Los hospitales militares de campaña tienen casi la misma capacidad que cualquier hospital civil para tratar heridos, eso sí, subrayando la prioridad de cirugía, porque la cantidad de heridos en estado crítico pueden ser muchos y repentinos, de igual manera que en una catástrofe civil.
Con equipos completos aerotransportados, con equipamiento de UCI se puede empezar a tratar al herido al mismo instante que le traen al helicóptero: Monitorización de las funciones vitales, suero, transfusión de sangre, oxígeno, RX, detener hemorragias. No siempre se cumplen estos ideales en el campo de batalla. Lo normal es que faltan material, médicos y que hay que improvisar sobre la marcha en unas condiciones austeras. En esas circunstancias se ponen a prueba la verdadera capacidad del personal.

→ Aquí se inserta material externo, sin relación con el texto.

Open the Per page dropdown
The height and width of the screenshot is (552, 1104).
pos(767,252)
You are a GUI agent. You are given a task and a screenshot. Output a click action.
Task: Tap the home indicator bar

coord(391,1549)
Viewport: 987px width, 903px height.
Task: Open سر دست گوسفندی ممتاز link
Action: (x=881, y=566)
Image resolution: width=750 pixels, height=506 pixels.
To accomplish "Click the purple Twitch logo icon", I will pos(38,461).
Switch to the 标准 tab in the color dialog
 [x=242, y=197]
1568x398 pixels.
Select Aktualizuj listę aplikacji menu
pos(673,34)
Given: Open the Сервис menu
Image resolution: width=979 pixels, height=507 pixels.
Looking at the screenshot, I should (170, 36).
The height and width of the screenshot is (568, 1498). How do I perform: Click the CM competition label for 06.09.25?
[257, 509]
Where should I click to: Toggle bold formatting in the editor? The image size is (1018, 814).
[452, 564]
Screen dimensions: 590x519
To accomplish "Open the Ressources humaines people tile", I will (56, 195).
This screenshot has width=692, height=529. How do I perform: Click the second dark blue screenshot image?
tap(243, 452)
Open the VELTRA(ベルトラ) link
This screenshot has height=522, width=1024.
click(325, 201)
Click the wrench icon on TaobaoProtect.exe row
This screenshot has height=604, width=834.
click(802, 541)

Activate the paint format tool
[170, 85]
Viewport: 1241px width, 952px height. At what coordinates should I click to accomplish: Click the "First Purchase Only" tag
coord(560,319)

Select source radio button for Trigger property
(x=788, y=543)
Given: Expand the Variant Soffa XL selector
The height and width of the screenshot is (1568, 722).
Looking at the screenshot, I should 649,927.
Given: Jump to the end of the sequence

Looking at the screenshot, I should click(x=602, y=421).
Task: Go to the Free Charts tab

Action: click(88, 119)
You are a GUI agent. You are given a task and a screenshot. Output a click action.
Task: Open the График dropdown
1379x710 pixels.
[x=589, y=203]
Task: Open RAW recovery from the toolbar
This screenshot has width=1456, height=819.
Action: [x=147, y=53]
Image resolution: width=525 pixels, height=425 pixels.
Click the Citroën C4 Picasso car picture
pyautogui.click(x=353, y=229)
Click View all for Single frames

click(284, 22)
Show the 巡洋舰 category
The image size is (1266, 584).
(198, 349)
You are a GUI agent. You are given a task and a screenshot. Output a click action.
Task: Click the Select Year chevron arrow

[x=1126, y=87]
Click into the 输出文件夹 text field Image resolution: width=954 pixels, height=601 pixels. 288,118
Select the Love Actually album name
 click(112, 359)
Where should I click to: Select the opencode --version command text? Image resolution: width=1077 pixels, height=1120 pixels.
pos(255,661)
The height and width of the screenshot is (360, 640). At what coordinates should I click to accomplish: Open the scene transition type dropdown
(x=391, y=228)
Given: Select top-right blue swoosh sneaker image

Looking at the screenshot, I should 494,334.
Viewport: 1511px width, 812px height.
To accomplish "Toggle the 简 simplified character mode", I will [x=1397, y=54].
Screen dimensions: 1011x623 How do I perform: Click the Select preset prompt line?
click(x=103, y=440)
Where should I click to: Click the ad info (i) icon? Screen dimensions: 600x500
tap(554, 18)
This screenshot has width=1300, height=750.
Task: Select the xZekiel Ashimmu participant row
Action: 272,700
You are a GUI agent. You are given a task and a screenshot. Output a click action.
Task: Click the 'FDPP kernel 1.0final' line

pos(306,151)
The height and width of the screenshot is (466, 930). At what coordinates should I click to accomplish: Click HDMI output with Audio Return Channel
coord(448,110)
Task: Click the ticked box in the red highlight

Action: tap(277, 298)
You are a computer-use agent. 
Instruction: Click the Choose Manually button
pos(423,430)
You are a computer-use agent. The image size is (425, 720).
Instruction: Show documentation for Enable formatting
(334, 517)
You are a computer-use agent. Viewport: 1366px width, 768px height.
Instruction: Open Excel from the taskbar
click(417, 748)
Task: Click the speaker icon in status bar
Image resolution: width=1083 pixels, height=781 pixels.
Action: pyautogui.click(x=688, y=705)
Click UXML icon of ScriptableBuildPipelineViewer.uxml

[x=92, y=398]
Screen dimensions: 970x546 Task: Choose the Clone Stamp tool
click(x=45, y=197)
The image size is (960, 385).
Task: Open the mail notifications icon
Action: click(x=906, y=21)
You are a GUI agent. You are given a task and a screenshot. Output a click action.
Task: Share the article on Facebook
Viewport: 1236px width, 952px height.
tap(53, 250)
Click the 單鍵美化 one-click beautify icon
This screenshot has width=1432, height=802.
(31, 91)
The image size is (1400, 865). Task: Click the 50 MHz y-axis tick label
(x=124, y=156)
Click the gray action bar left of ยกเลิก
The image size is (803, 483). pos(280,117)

Los heridos se pueden clasificar en tres categorías: La primera es de emergencia y la necesidad de tratamiento inmediato para salvar la vida de un soldado. La segunda es la prioridad de urgencia, que incluye muchas veces la necesidad de largas operaciones cuáles pueden esperar sin que se les peligre la vida. La tercera categoría tiene la prioridad mínima incluyendo heridas menores, por ejemplo, abrasiones o pequeñas fracturas.
En la actualidad ya hay unidades de soldados que llevan un chaleco que monitoriza sus funciones vitales y pueden llevar instrumentos de cirugía y anestesia. Eso permite a un soldado, previamente instruido, de cualquier unidad a operar a sus compañeros, dirigido directamente por un cirujano desde una base a centenares o miles de kilómetros usando la cámara en el casco de quién opera. En un hospital de campaña pueden tener una máquina de imágenes de última generación cuál es capaz de realizar un chequeo completo con un diagnóstico correspondiente del paciente.
Al último instante es una carrera constante entre la maquinaria bélica cada vez más destructiva y la creciente capacidad médica y quirúrgica de salvar vidas.